Avenging Angelo
Michael Sylvester Enzio Stallone is in trouble. Once he commanded box-office clout and was one of the biggest action stars of all time, now with a series of lacklustre films over the last few years he’s in risk of becoming the next straight-to-video action star and joining the ranks of Van Damme and Steven Seagal. Even more worrying is that his latest offering Avenging Angelo hasn’t been picked up by a studio yet.
Stallone is Frankie Delano, right-hand man and bodyguard to mob boss Angelo Allighieri (Anthony Quinn). Angelo treats Frankie more like a son than an employee and in turn Frankie sees the aging mobster as a father. Angelo knows that his time is nearly up and spends time making videos for his daughter – a daughter who has no idea she is the child of a mob boss and who was given into adoption years ago to protect her from the violence that impregnates Angelo’s world.
Unable to save Angelo from an assassination by a rival mob boss, Frankie seeks out Angelo’s daughter, Jennifer (Madeline Stowe), believing that she will be the next target as Angelo’s enemies have sworn to kill everyone in his family. He tells her about her heritage and who she really is. Jennifer doesn’t take the news seriously and only after a foiled assassination attempt on her does she comprehend the gangsters’ world she’s been thrust into. Realising her only chance of staying alive is to play the mob bosses’s at their own level – even if it means killing the men responsible and avenging her father.
So, the stage is set; Frankie spends his time protecting Jennifer (and as a result, disposing of an increasing amount of bodies in the nearest lake) and Jennifer is getting accustom to her new life style (a lifestyle with the ever watchful Frankie over her). Things begin to take a complicated turn when Jennifer becomes infatuated with a handsome young writer and Frankie realises that Jennifer is more important to him than just someone to watch over.

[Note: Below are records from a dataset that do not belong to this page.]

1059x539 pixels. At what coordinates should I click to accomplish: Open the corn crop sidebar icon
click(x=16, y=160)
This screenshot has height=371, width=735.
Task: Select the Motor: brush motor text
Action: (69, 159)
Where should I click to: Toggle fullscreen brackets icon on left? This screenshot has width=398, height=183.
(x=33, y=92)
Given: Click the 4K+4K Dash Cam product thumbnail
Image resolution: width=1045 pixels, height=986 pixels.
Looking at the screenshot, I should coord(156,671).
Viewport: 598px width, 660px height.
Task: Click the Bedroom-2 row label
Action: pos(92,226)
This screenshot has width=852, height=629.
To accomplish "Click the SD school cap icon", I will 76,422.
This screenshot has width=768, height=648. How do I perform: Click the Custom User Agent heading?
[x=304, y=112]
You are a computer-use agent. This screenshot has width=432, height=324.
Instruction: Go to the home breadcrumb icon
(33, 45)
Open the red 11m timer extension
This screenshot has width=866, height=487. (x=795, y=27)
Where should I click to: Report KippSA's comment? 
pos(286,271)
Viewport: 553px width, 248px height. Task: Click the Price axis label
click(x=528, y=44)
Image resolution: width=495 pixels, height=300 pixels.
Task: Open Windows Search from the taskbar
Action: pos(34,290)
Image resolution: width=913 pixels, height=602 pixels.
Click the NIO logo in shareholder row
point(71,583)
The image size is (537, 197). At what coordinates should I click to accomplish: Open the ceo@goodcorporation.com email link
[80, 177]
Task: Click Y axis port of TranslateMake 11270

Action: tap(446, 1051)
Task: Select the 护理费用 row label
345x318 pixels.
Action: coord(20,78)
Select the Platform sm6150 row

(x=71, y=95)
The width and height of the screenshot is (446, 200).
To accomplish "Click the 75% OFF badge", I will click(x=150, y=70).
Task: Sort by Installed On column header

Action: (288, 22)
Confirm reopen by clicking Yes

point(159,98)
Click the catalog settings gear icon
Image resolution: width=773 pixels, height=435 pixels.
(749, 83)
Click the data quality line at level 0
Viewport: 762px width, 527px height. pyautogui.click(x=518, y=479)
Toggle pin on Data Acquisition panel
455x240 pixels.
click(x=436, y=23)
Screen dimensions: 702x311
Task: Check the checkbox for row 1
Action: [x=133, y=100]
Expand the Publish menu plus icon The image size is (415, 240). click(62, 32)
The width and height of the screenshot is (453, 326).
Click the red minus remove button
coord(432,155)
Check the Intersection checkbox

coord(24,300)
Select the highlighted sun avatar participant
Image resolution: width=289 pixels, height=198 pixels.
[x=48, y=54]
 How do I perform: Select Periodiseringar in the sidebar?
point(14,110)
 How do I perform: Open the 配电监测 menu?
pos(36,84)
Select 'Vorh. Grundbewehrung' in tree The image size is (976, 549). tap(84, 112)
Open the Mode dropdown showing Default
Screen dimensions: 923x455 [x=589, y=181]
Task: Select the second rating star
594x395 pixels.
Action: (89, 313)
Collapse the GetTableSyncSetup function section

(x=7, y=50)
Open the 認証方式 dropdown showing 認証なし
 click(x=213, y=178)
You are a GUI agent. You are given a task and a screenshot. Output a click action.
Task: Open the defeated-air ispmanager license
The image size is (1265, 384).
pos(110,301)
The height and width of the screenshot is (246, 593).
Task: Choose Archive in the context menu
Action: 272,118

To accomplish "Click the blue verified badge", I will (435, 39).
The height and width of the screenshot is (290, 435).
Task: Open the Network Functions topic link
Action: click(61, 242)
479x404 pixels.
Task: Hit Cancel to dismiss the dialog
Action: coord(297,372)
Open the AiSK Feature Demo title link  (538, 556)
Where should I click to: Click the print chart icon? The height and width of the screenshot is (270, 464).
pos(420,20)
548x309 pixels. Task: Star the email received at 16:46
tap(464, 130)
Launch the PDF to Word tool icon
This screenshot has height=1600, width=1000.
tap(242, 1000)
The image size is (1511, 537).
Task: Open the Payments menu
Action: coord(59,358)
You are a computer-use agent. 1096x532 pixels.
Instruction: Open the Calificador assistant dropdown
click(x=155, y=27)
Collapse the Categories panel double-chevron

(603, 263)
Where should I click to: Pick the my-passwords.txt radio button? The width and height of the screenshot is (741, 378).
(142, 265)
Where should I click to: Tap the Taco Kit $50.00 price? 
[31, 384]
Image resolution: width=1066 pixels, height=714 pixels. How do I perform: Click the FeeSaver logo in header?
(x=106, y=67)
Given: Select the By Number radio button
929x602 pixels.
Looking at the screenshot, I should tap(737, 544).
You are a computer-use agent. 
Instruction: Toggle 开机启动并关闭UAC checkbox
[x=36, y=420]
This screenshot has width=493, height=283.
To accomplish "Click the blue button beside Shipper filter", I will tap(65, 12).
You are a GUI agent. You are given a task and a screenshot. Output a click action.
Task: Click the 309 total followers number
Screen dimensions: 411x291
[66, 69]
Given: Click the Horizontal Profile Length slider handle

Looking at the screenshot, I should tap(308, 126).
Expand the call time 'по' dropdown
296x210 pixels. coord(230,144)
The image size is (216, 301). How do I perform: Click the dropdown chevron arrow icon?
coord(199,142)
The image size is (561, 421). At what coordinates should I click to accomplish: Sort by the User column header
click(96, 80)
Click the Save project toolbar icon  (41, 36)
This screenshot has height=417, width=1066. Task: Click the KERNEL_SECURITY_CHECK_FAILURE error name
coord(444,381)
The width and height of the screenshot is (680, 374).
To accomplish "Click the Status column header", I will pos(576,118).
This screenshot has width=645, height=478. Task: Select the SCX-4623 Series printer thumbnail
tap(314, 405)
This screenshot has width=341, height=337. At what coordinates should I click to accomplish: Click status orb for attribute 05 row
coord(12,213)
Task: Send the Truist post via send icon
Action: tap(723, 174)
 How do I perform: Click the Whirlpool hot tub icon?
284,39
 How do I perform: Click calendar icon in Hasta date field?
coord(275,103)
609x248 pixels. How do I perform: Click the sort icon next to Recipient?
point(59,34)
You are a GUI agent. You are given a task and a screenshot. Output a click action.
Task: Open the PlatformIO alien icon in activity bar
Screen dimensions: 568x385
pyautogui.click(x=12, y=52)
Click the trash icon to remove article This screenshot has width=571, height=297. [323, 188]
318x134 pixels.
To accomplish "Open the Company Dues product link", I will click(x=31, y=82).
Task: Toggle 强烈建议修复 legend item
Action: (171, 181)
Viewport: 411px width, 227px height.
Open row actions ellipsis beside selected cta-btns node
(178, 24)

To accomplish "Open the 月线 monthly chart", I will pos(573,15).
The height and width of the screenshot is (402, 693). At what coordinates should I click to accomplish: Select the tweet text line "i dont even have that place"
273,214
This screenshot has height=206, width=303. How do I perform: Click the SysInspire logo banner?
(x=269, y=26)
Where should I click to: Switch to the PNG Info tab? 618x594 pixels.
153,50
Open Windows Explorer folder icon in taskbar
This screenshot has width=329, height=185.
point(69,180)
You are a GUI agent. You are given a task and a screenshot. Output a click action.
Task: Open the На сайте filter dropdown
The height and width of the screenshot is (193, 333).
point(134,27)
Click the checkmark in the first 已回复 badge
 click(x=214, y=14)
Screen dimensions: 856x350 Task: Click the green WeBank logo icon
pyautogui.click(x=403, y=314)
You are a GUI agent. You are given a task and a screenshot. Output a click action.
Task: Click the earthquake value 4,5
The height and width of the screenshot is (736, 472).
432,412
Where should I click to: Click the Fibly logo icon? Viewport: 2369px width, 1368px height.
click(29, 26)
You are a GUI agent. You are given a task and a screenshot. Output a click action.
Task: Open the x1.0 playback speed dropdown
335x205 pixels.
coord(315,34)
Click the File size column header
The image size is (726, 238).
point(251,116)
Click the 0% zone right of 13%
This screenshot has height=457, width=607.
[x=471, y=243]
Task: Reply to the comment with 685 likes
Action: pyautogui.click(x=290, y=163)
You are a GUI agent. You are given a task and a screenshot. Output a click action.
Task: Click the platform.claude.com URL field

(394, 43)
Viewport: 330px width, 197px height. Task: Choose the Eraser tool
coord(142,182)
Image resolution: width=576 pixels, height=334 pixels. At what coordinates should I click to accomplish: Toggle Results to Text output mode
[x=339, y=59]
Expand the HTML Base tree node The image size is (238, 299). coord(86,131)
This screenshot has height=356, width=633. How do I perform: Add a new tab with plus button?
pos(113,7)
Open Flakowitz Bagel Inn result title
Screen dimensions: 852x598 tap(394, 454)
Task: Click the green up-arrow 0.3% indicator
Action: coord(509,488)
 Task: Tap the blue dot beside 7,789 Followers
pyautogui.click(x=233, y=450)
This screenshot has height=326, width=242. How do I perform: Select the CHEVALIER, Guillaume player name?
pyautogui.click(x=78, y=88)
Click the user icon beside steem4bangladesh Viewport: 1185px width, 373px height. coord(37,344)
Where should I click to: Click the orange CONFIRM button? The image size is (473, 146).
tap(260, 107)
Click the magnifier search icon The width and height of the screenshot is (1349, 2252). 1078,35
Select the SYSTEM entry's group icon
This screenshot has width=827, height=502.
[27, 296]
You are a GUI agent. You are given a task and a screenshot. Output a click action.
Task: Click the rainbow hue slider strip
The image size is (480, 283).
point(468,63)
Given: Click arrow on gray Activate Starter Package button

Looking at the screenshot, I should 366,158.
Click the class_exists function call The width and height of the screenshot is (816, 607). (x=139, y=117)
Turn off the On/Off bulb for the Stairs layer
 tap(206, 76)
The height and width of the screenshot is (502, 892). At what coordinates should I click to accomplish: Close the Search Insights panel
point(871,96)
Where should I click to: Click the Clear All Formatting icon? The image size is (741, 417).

It’s not that Avenging Angelo is necessarily a bad film – it just doesn’t know what it wants to be – action, comedy, romance and drama. The balance is just not right and gives the feeling that writer Will Aldis rushed the screenplay. There is too much focus during the film on the relationship between Frankie and Jennifer and as a result the villains tend to take a backseat to the stage of not even being noticed most of the time. Without a real threat of danger during the middle of the film, the comedy (if it can be called that) takes centre stage. It’s just horribly mashed together which is a shame as the premise could have been quite good.
Stallone is a better actor with age (see Copland), but the choices in his projects just doesn’t seem to going his way. As with D-Tox, his previous film prior to this, he’s picking more real characters (as opposed to the caricature’s he played in the latter Rocky and Rambo films). Roles like Frankie suit him well and he plays this one well – having said that, there are some scenes that are completely cringe-worthy (like seeing Frankie trying to teach Jennifer how to walk – we want to see Stallone with an AK47 not mincing across our screens!). However, there’s genuine warmth in his scenes with Anthony Quinn and its obvious that he has a great deal of respect for the mighty Quinn.
Madeline Stowe is okay as Jennifer and it’s nice to see the transition from hysterical spoilt rich girl to calm, confident woman – but then again, its not really a taxing role either). Anthony Quinn (in his last role before joining the great cast-party in the sky) is great as Angelo. It’s a role that suits Quinn to the ground and it’s with more than a twinge of sadness to see him on screen for the last time.
Performances aside; with a lacklustre romance aspect, a very weak script and a plot that would make Don Corleone wince, Avenging Angelo doesn’t have a lot to offer and will most likely be relegated to a video bin somewhere.
Maybe Sylvester Stallone should stop and re-evaluate his career and go back to what made him famous in the first place (take a leaf from Robin Williams book – he’s stopped doing the light-weight family films and just done three films as disturbed characters and even gone back to the stage to do stand-up comedy). Look at the kings of the 80’s; Schwarzenegger has just completed principal filming on his hope of rescuing a career (in the shape of a new Terminator film), Eddie Murphy is floundering and less said about Patrick Swayze the better. Whether the world is ready to embrace another Rambo is hard to say, but Stallone needs to tap back into his fan base before it disappears.